The Paul Quest: The Renewed Search for the Jew of TarsusWritten by Ben Witherington III Reviewed By James C. Miller
Amidst the attention generated by the Third Quest for the Historical Jesus, the scramble among scholars to reconstruct the Historical Paul has gone virtually unnoticed. With this contribution, Ben Witherington III, prolific author and Professor of New Testament at Asbury Theological Seminary in the US, joins this neglected debate.
In spite of what the title promises, this is not an account of the Quest itself. Rather, Witherington has written his own portrayal of Paul. The first two chapters describe Paul as a first-century personality and identify three factors that shaped Paul’s identity, namely, his Jewishness, his Roman citizenship, and his Christian faith. The remainder of the book consists of chapters organised around paired aspects of Paul’s identity, ministry, and theology. Witherington treats Paul the writer and rhetor; the prophet and apostle; the realist and radical; the anthropologist and advocate; the storyteller and exegete; and the ethicist and theologian. The book concludes with a brief summary chapter plus a 29 page appendix on Pauline chronology. A bibliography, index of authors, and index of subjects round off the volume. Unfortunately, the book contains no index of biblical passages.
Two factors make this book beneficial for students: Witherington’s interaction with secondary literature and his methodology. The first point can be summarised briefly. The second requires more extended comment since an overview of Witherington’s methods offers a glimpse of his interpretation of Paul as well. First, in describing Paul as he sees him, Witherington engages the most important secondary literature on the apostle. Consequently, though this is not the book’s primary intent, the reader gains an orientation to the current state of Pauline studies.
With regard to method. Witherington utilises three approaches to Paul that represent the cutting-edge of Pauline studies: socio-scientific criticism, rhetorical criticism, and a narrative approach to Paul’s theology. The reader thus gains not only an overview of Pauline studies, but also of the contemporary methods guiding those studies. Each of these approaches receives brief explanation below.

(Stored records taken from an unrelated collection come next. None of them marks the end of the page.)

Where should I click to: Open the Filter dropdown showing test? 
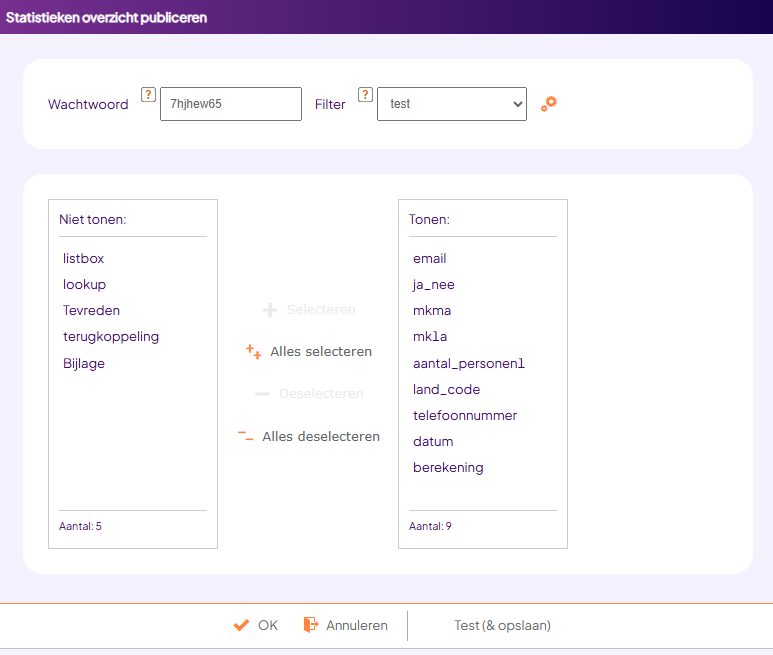[x=451, y=104]
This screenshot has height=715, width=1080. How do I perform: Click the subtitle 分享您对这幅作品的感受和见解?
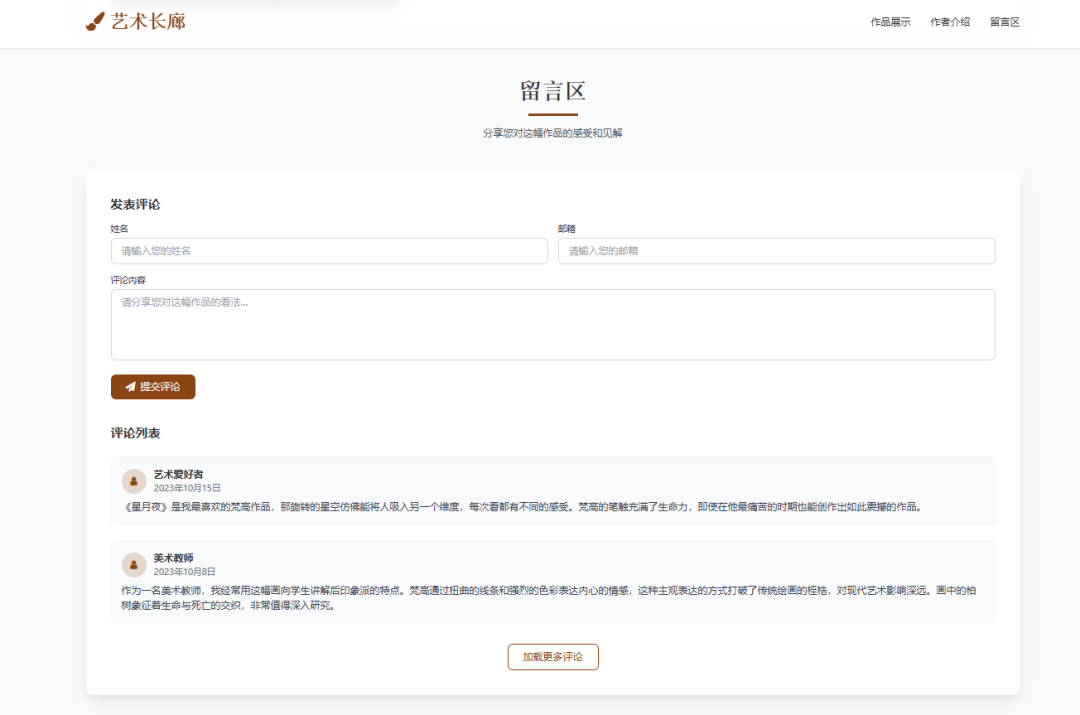click(x=552, y=131)
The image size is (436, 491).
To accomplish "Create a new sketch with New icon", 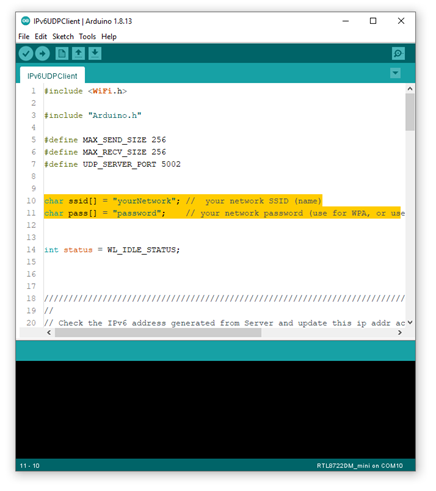I will point(62,53).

Drawing upon the work of socio-scientific critics, Witherington describes Paul in his first-century context as a ‘dyadic’ person, meaning his identity emerged from the group or groups to which he belonged. This central conviction undergirds all other aspects of Witherington’s interpretation and enables him to construct a Paul distinct from modern conceptions of personhood. In such a context, identity was fixed and determined by one’s gender, where one was born, and what family one was born into. As such, identity was socially established and unalterable. Therefore, the transformation brought about by Paul’s conversion from a violent, zealous Pharisee to an equally zealous but non-violent eschatological prophet and apostle of Christ caused him to be reviled as a deviant by many of his contemporaries.
In terms of ancient canons of argumentation, an analysis of Paul’s epistles reveals he employed primarily deliberative rhetoric. In other words, Paul sought through his letters to advise his hearers and gain their consent, thereby influencing the communities’ future course of action. Witherington argues that Paul’s writings must be understood in these terms.

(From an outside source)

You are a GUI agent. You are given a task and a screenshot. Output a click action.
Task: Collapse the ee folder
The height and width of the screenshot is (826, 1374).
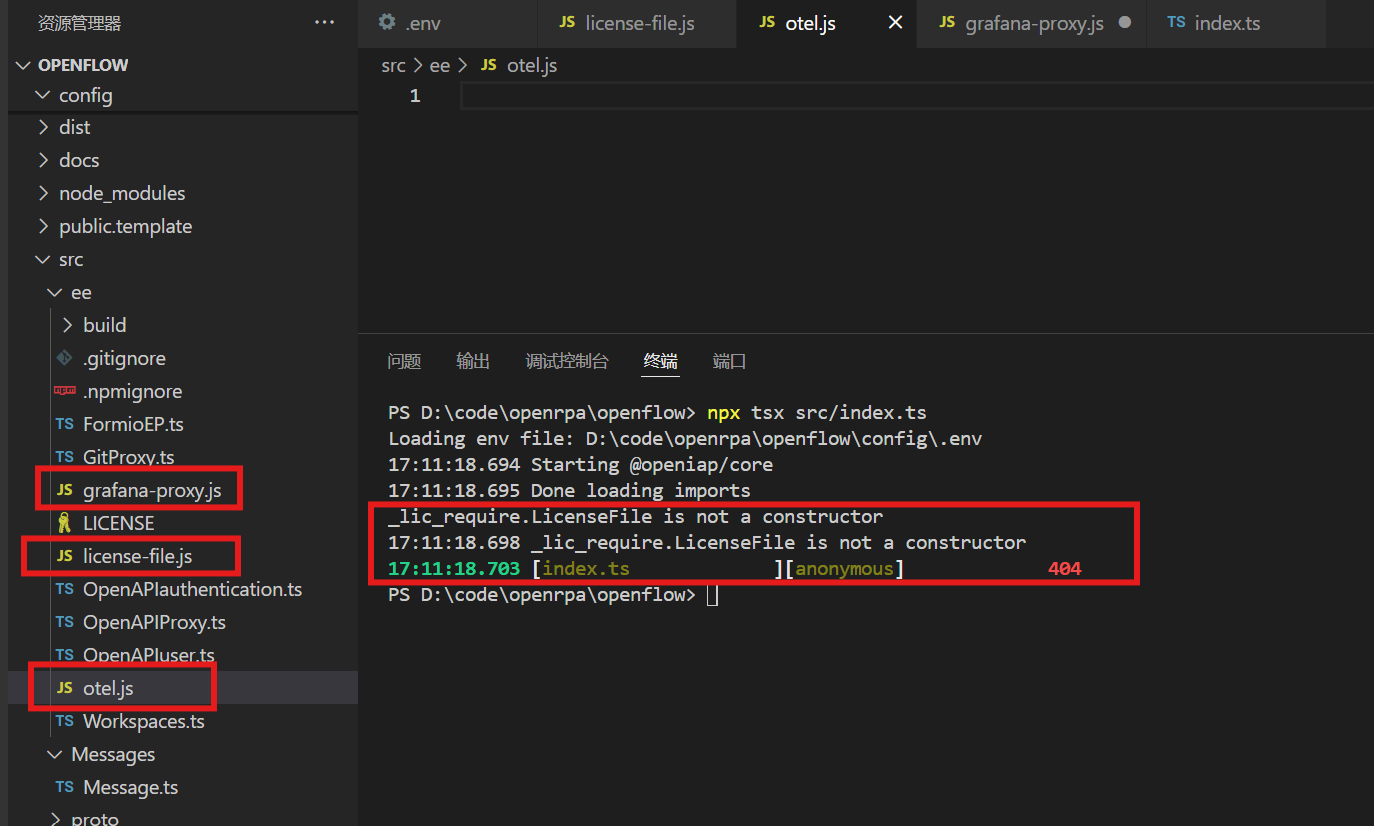(55, 292)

Paul’s theology consists of a series of interconnected stories (about God, Israel, the world, Christ, believers) that reach their climax in the death and resurrection of Jesus Christ. As such, there is no ‘centre’ to Paul’s theology, but a narrative that reaches a culmination in those events. Paul’s ethics derive from this narrative as believers become conformed to Christ’s example of servant leadership.

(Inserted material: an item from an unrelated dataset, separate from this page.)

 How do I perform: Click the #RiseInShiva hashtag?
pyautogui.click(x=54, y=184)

In a book such as this, no one will agree with the author on every point. Some will find Witherington’s Paul too Arminian (Witherington is Methodist). Others will disagree with the author’s basic embrace of the ‘new perspective’ on Paul. Given the vibrant debate that characterises so many aspects of Pauline studies at the turn of the millennium, such disagreements are to be expected and in no way detract from the overall value of the argument.
Two problems that relate to Witherington’s presentation are worth mentioning. First, the author repeatedly refers to arguments made in his numerous earlier writings without recounting those arguments themselves. Readers should not be expected to have Witherington’s previous books at hand when reading this one. The text is also liberally sprinkled with footnotes instructing the reader to ‘See earlier discussion’ with no page numbers to guide the reader to where that discussion may be found. These shortcomings, however, do not significantly alter the merit of Witherington’s presentation as a whole.
In summary, Witherington has done scholars, students, and pastors a great service by producing a cogent reading of Paid that employs several state-of-the-art methodologies and interacts with the best of recent scholarship. All will find his work useful not only for understanding the first-century Paul, but also for appropriating his writings for today.